**Description of the task**
Each entry needs to be reproduced exactly, with none left out.

**Information supplied**

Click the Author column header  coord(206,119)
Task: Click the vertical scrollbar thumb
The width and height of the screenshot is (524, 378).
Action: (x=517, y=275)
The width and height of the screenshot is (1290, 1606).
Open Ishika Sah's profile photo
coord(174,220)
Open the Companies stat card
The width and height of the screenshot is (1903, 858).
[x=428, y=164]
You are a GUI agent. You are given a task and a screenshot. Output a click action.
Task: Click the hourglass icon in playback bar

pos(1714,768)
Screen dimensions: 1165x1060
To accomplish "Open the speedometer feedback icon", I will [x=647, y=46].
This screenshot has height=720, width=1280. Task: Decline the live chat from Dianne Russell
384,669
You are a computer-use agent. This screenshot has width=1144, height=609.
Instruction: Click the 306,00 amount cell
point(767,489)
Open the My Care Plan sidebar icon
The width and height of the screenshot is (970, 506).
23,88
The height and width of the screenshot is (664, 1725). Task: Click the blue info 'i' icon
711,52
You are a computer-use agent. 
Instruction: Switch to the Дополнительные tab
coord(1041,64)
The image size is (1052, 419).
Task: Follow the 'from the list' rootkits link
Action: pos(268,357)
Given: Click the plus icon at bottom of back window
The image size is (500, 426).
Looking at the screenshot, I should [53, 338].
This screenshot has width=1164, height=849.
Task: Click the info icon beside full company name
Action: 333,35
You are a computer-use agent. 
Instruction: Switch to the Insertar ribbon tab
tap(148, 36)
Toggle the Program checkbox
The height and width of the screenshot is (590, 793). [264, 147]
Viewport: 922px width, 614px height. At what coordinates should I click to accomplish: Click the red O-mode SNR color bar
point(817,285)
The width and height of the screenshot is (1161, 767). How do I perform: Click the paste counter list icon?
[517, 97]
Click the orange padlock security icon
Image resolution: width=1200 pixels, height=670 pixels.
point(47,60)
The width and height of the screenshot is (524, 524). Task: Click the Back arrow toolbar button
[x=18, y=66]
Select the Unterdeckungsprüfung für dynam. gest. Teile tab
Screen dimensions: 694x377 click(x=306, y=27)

**Result**
Click the Author column header  coord(206,119)
Task: Click the vertical scrollbar thumb
The width and height of the screenshot is (524, 378).
Action: (x=517, y=275)
The width and height of the screenshot is (1290, 1606).
Open Ishika Sah's profile photo
coord(174,220)
Open the Companies stat card
The width and height of the screenshot is (1903, 858).
[x=428, y=164]
You are a GUI agent. You are given a task and a screenshot. Output a click action.
Task: Click the hourglass icon in playback bar

pos(1714,768)
Screen dimensions: 1165x1060
To accomplish "Open the speedometer feedback icon", I will [x=647, y=46].
This screenshot has height=720, width=1280. Task: Decline the live chat from Dianne Russell
384,669
You are a computer-use agent. This screenshot has width=1144, height=609.
Instruction: Click the 306,00 amount cell
point(767,489)
Open the My Care Plan sidebar icon
The width and height of the screenshot is (970, 506).
23,88
The height and width of the screenshot is (664, 1725). Task: Click the blue info 'i' icon
711,52
You are a computer-use agent. 
Instruction: Switch to the Дополнительные tab
coord(1041,64)
The image size is (1052, 419).
Task: Follow the 'from the list' rootkits link
Action: pos(268,357)
Given: Click the plus icon at bottom of back window
The image size is (500, 426).
Looking at the screenshot, I should [53, 338].
This screenshot has width=1164, height=849.
Task: Click the info icon beside full company name
Action: 333,35
You are a computer-use agent. 
Instruction: Switch to the Insertar ribbon tab
tap(148, 36)
Toggle the Program checkbox
The height and width of the screenshot is (590, 793). [264, 147]
Viewport: 922px width, 614px height. At what coordinates should I click to accomplish: Click the red O-mode SNR color bar
point(817,285)
The width and height of the screenshot is (1161, 767). How do I perform: Click the paste counter list icon?
[517, 97]
Click the orange padlock security icon
Image resolution: width=1200 pixels, height=670 pixels.
point(47,60)
The width and height of the screenshot is (524, 524). Task: Click the Back arrow toolbar button
[x=18, y=66]
Select the Unterdeckungsprüfung für dynam. gest. Teile tab
Screen dimensions: 694x377 click(x=306, y=27)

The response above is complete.